I boggled at the rampant insensitivity of people, from those in my own
family asking me when and if we were going to have another child (I
hadn’t told them about the IF) to those few who knew who were still
telling me that all we needed was time and relaxation. Never
mind that I’d have preferred to jam red hot pokers under my fingernails
than have sex ever again by that point. I marvel that my marriage
survived.”
She makes the point well that until you walk in someone else’s shoes, it’s hard to know the heartache…
There were also a number of other self-described fertiles who questioned what the impact of infertility would have been on their marriage. This is the subject of a much longer post in the future…
In the meantime, please do spend some time reviewing the comments and let’s continue the dialogue.
April 8, 2007 2:48 pm
I soooo agree with your reply to Dorothy’s comment. Yes I agree that we all have our hot buttons, and fertiles cannot always avoid topics that infertiles feel sensitive about. BUT, would any of us talk about the wonders of being able to walk/run/dance in the company of someone in a wheel chair? I’m looking forward to your future post about what infertility does to a marriage.
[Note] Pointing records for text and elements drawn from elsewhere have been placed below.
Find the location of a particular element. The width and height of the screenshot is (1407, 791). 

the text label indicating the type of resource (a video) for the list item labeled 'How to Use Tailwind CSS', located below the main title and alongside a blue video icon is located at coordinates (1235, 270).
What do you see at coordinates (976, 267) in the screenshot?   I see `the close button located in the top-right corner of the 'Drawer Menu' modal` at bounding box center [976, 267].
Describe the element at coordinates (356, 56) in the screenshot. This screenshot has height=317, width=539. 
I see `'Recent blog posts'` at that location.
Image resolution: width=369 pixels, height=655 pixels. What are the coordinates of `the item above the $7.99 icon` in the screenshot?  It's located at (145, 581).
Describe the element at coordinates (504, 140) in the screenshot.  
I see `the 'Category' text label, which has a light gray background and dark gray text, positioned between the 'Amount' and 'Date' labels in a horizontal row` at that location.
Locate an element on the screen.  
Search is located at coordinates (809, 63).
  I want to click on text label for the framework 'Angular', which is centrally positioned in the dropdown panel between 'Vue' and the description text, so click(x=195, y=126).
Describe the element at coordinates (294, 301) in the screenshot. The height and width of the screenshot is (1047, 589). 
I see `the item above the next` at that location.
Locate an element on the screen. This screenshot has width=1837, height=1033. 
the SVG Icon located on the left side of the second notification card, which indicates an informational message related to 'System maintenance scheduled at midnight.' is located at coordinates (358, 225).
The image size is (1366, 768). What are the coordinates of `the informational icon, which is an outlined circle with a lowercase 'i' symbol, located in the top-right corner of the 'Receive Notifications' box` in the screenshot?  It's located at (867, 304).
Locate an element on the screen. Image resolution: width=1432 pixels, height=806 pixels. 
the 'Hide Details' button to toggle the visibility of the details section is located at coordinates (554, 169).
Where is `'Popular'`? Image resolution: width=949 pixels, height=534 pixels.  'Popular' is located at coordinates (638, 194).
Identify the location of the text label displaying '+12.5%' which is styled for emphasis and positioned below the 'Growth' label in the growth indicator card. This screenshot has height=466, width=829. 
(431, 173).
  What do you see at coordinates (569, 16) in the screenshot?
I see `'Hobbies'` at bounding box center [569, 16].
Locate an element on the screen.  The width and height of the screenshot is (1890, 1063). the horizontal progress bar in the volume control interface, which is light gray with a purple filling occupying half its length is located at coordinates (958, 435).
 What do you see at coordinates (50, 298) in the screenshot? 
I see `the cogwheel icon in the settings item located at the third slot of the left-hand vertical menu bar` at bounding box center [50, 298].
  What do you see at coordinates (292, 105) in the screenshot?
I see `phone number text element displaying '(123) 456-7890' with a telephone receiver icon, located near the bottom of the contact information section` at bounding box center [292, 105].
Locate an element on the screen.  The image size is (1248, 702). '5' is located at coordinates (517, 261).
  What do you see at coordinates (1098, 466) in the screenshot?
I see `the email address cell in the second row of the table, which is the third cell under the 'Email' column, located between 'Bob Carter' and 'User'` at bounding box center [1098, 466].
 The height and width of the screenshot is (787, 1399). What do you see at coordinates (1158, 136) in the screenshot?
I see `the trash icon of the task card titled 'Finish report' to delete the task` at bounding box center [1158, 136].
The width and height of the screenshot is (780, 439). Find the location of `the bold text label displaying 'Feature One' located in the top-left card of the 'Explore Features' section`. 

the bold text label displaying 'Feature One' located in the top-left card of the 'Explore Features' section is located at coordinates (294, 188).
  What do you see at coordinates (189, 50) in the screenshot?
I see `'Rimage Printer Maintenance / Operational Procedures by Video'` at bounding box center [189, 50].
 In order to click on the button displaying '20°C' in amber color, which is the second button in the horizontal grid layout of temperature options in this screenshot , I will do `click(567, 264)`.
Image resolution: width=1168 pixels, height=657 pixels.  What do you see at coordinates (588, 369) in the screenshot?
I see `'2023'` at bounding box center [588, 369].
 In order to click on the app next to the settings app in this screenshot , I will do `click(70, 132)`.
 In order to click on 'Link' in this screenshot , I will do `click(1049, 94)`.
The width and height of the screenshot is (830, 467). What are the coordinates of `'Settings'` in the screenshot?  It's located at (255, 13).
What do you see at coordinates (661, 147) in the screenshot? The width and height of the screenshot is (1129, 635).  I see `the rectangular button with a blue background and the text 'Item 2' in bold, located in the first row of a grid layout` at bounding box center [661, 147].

Hope your holiday is still very enjoyable Pamela! 🙂
April 11, 2007 5:32 pm
I understand that a certain amount of sensitivity has to be applied in situations where I am aware a person is not the same as me. E.g., if I’m with a blind person I would not tell them how beautiful the sunset is and boy are they missing out. But, infertility is not something that can be easily identified, simply not having children does not make me think – Oh they’re infertile. Insensitive things will be said, and while I agree most people will not be interested in the gory details – why do they have to be given? Why can’t it be, “I’m infertile and while I’m happy for you, it’s incredibly hard for me to participate in this conversation”? I have read a bunch of infertility blogs and a significant amount of the time women coping with IF do not share this information with people. It’s something they carry around with shame and then they get so angry when “fertiles” don’t understand. After reading the blogs, I now know how I would handle the situation on both sides of the fertility fence. I have learned so much about the strength and character of women dealing with IF and the incredibly stupid things Fertile women say. Perhaps, if there was more openness about infertility then those assvice comments of just relax or why don’t you adopt will be replaced with. how are you coping? What can I do or simply that’s a terrible thing to have to deal with. Just my 2cents.
Oh, and I am 36 and have been trying for 4 months to get pregnant. Not a lot of time I know, but there is some stuff in my history that makes me think that I may have serious trouble getting pg.